**Required action**
Provide the data again exactly, including every line that follows.

Dataset entries
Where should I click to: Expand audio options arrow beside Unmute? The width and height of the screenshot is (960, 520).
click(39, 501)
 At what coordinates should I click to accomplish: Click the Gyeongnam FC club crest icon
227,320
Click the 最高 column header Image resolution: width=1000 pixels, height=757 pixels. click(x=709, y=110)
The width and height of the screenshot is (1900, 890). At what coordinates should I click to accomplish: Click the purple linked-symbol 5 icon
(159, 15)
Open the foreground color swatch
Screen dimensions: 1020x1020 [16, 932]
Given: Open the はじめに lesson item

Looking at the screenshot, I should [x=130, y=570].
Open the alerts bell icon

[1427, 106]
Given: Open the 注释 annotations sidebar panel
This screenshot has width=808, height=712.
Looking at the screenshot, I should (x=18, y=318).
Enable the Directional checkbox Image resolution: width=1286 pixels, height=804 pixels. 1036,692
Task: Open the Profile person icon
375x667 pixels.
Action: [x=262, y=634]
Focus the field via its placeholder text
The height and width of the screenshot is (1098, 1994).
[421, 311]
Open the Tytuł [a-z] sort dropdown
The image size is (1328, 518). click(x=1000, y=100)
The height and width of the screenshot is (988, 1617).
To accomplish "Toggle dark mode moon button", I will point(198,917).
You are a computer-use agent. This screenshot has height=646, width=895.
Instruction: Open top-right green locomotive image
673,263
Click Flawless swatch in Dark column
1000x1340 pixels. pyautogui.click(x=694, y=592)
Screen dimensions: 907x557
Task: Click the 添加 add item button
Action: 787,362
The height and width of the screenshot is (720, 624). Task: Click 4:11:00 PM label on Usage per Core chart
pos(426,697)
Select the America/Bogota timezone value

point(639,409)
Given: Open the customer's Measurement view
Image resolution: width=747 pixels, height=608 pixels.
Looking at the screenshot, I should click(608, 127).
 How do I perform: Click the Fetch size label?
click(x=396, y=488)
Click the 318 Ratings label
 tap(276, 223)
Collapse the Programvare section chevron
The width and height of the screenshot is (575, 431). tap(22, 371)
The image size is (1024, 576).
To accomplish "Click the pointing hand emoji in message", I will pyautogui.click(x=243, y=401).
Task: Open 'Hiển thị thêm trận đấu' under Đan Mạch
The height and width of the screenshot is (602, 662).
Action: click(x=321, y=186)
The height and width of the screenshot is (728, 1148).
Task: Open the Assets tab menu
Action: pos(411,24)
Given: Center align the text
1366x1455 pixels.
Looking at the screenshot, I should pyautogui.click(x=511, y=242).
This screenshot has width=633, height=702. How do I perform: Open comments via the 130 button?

**Output of the exercise**
Where should I click to: Expand audio options arrow beside Unmute? The width and height of the screenshot is (960, 520).
click(39, 501)
 At what coordinates should I click to accomplish: Click the Gyeongnam FC club crest icon
227,320
Click the 最高 column header Image resolution: width=1000 pixels, height=757 pixels. click(x=709, y=110)
The width and height of the screenshot is (1900, 890). At what coordinates should I click to accomplish: Click the purple linked-symbol 5 icon
(159, 15)
Open the foreground color swatch
Screen dimensions: 1020x1020 [16, 932]
Given: Open the はじめに lesson item

Looking at the screenshot, I should [x=130, y=570].
Open the alerts bell icon

[1427, 106]
Given: Open the 注释 annotations sidebar panel
This screenshot has width=808, height=712.
Looking at the screenshot, I should (x=18, y=318).
Enable the Directional checkbox Image resolution: width=1286 pixels, height=804 pixels. 1036,692
Task: Open the Profile person icon
375x667 pixels.
Action: [x=262, y=634]
Focus the field via its placeholder text
The height and width of the screenshot is (1098, 1994).
[421, 311]
Open the Tytuł [a-z] sort dropdown
The image size is (1328, 518). click(x=1000, y=100)
The height and width of the screenshot is (988, 1617).
To accomplish "Toggle dark mode moon button", I will point(198,917).
You are a computer-use agent. This screenshot has height=646, width=895.
Instruction: Open top-right green locomotive image
673,263
Click Flawless swatch in Dark column
1000x1340 pixels. pyautogui.click(x=694, y=592)
Screen dimensions: 907x557
Task: Click the 添加 add item button
Action: 787,362
The height and width of the screenshot is (720, 624). Task: Click 4:11:00 PM label on Usage per Core chart
pos(426,697)
Select the America/Bogota timezone value

point(639,409)
Given: Open the customer's Measurement view
Image resolution: width=747 pixels, height=608 pixels.
Looking at the screenshot, I should click(608, 127).
 How do I perform: Click the Fetch size label?
click(x=396, y=488)
Click the 318 Ratings label
 tap(276, 223)
Collapse the Programvare section chevron
The width and height of the screenshot is (575, 431). tap(22, 371)
The image size is (1024, 576).
To accomplish "Click the pointing hand emoji in message", I will pyautogui.click(x=243, y=401).
Task: Open 'Hiển thị thêm trận đấu' under Đan Mạch
The height and width of the screenshot is (602, 662).
Action: click(x=321, y=186)
The height and width of the screenshot is (728, 1148).
Task: Open the Assets tab menu
Action: pos(411,24)
Given: Center align the text
1366x1455 pixels.
Looking at the screenshot, I should pyautogui.click(x=511, y=242).
This screenshot has width=633, height=702. How do I perform: Open comments via the 130 button?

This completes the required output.